The SHs haven't shown anything that could hurt Jozu. Mid diff for the diamond-man.


----------



## Canute87 (Jun 3, 2015)

Juvia. said:


> Yes he is. As well as giving them basic and easy to understand weaknesses.
> 
> Diamond breaking due to blunt force is a damn right fact. If it does not than IT IS NOT DIAMOND.
> 
> ...



When you say something like the "human body is capable of taking more damage than diamond" is where the science essentially falls to Oda's universe. Because  scientifically it would make sense for attacks that break through josu's defence  to do little damage to people with skin and bone.

This clearly is not going to be the case  as Oda has set up diamond to be one of the hardest substances in this manga. Seastone, the unbreakable substance has been compared to diamond, mr 1 set up up Zoro's next cutting feat after cutting steel,  through the course of the manga there has been many materials that the SH have shown considerable effort in breaking being compared to steel as a baseline hardness.  The pacisita took a shitload of power and force to break through the metal, PH Dragon also took a shitload of force  it also goes with simple reason that the strongest material is going to take far stronger force to break, not the equivalent of a regular hammer.

This is not the first time I've seen this where people use the science behind it all,  back when Luffy went up against Enel,  posters were mad because there's no way Rubber should be completely effective against that much voltage of electricity,  the heat alone should have melted him, this of course clearly did not happen; Science vs Oda's universe.

Also  Magma burning fire was something many people contested because  fire can reach to higher temperatures than magma.  Once again  Oda doesn't care about that level of science.

You are believing too much in the science to look on how the manga itself has been designed.

Is  Blunt force going to be more effective against Josu than Cutting?  Yes
Is the current force of the characters capable of doing that?
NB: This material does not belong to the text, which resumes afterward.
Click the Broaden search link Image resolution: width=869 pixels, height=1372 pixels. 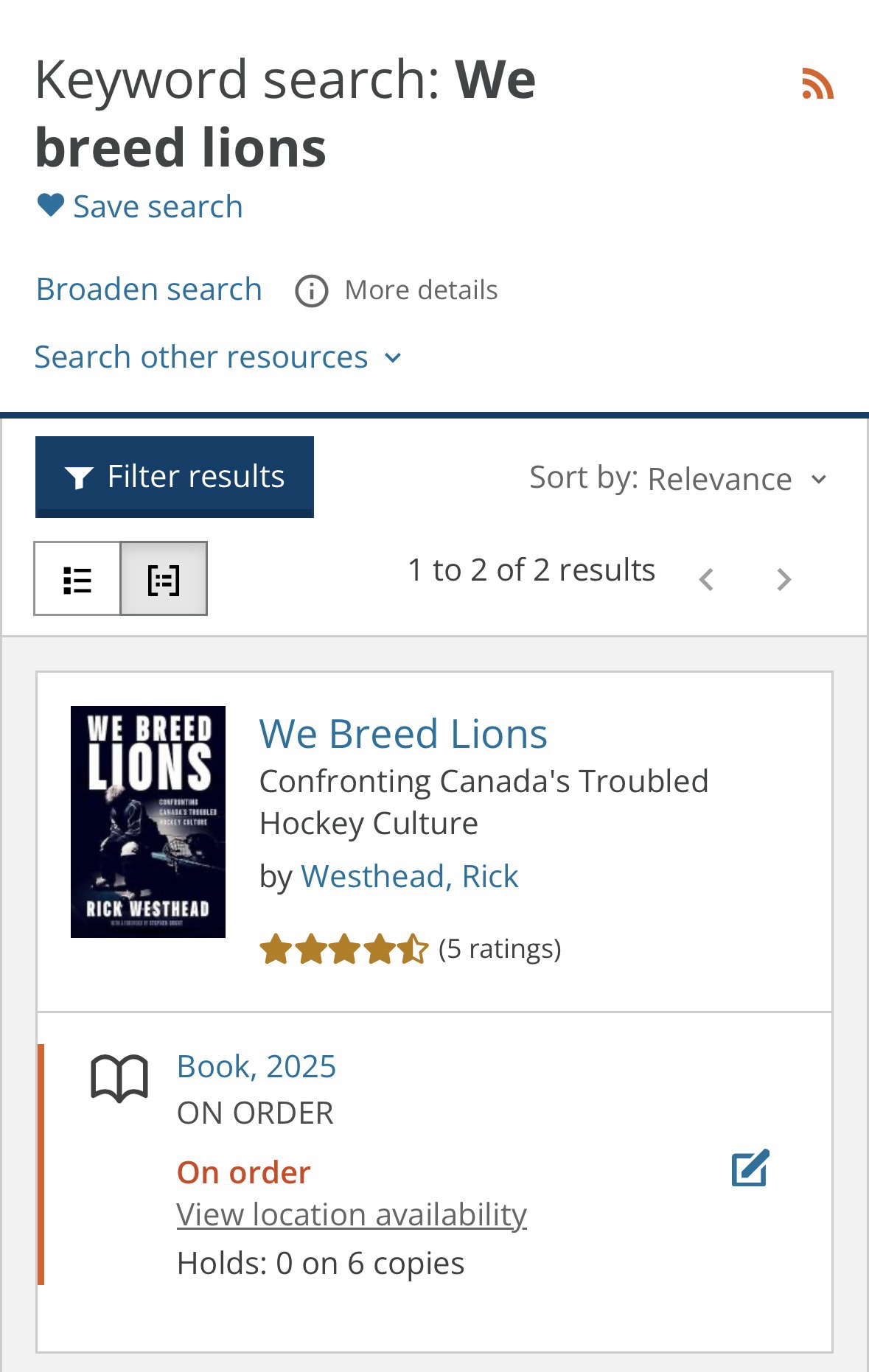(149, 290)
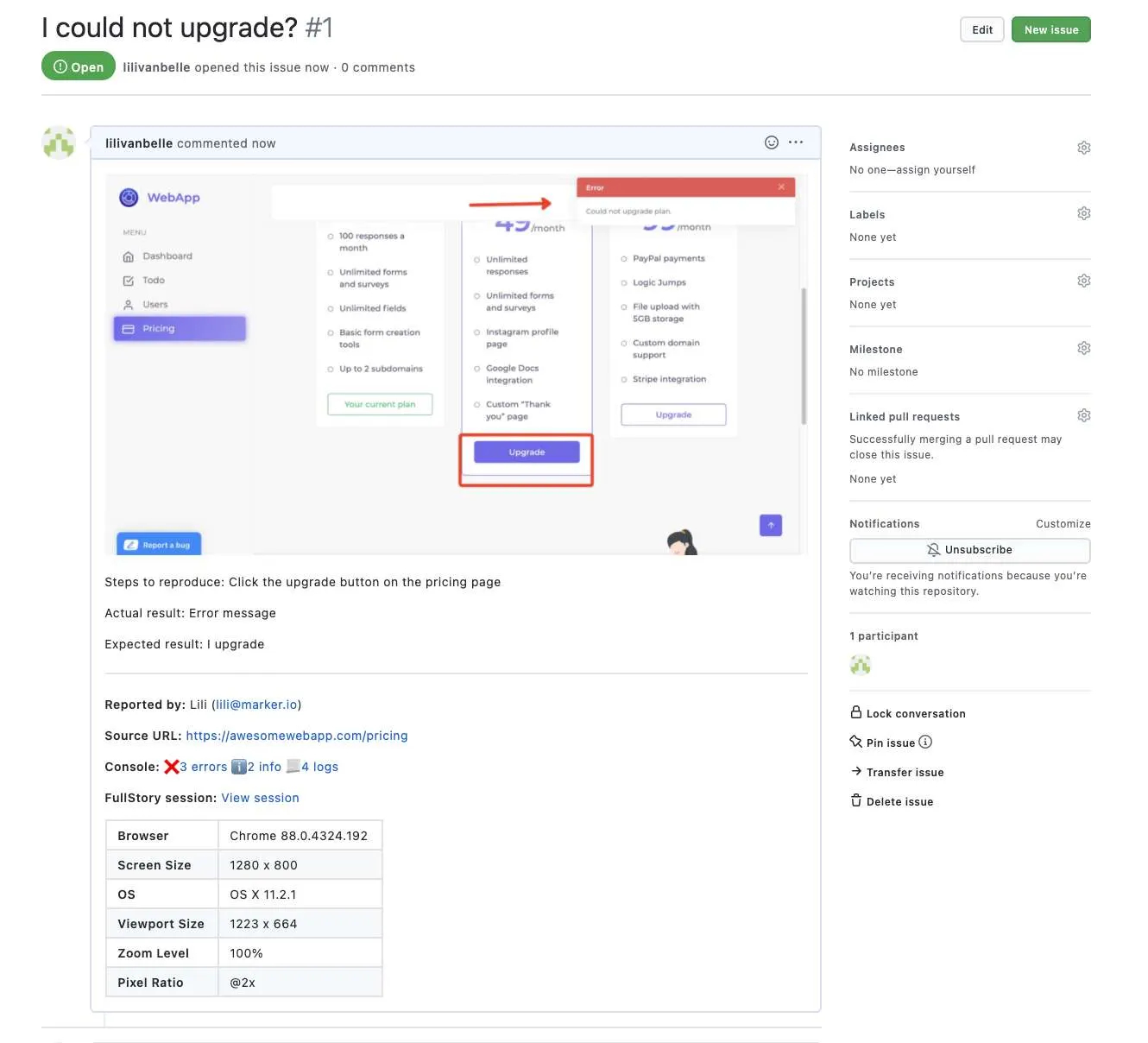
Task: Open the comment options kebab menu
Action: click(x=795, y=142)
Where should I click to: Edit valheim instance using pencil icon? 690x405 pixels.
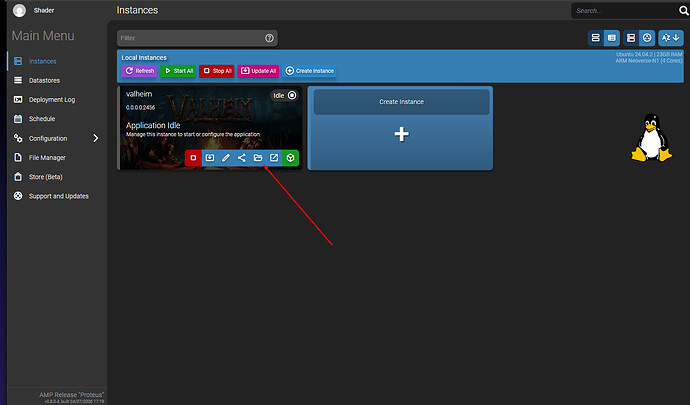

Scientifically yes, Oda's design,  No.

It's just that simple.


----------



## IchijiNijiSanji (Jun 3, 2015)

All this name calling in this thread, gee calm down and don't be so inflammatory 



Canute87 said:


> I wonder if Oda sees this the same way as you guys do.
> 
> I honestly doubt it.



I think I agree.... Oda wouldn't have given someone like kreig diamond knuckles... or perhaps even jozu using his diamond body for blunt force attacks


----------



## tanman (Jun 3, 2015)

Amol said:


> Manga proof for bolded?
> Because if I remember correctly WB showed his best Haki feats when he was at death's door.



Everyone keeps babbling about how Luffy needs to "recover" his Haki.


----------



## Yuki (Jun 3, 2015)

Canute87 said:


> mr 1 set up up Zoro's next cutting feat after cutting steel, .



Because Diamond cannot be cut by metal. 

Putting cutting and blunt force in the same bracket and saying because he can tank a cutting attack then he can tank the same level of blunt force attack is idiotic. 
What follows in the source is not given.